1. What does reconstitution of a partnership firm entail?
Ans. Reconstitution of a partnership firm involves changes in the structure of the partnership, which can occur due to various reasons such as the admission of a new partner, retirement of an existing partner, or changes in profit-sharing ratios. This process requires the partners to agree on new terms and conditions, and it may also involve adjustments to the firm's capital and goodwill.
2. How is goodwill defined in the context of a partnership firm?
Ans. Goodwill in a partnership firm refers to the intangible asset that represents the value of the firm's reputation, customer relationships, and overall brand value. It is often calculated based on the firm's earnings and can significantly influence the valuation when a new partner is admitted or when the partnership is dissolved.
3. What are the key steps involved in admitting a new partner into a partnership firm?
Ans. The key steps in admitting a new partner include obtaining consent from existing partners, evaluating the firm's goodwill, determining the new partner's contribution, and adjusting the profit-sharing ratio. A formal agreement must be drawn up to outline these changes, ensuring clarity among all partners regarding their roles and responsibilities.

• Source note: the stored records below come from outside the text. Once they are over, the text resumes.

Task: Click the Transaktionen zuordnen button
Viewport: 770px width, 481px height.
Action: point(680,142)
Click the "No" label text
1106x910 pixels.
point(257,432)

4. What factors can influence the valuation of goodwill during reconstitution?
Ans. The valuation of goodwill can be influenced by several factors including the firm's profitability, the length of time it has been in operation, customer loyalty, market position, and industry trends. Additionally, any potential for future earnings and the overall economic environment can also affect goodwill valuation.
5. Why is it important to document the reconstitution of a partnership firm?
Ans. Documenting the reconstitution of a partnership firm is crucial as it provides a clear record of the changes made, including the admission of new partners and adjustments to profit-sharing ratios. This documentation helps prevent disputes among partners and serves as a legal reference in case of future conflicts or business decisions.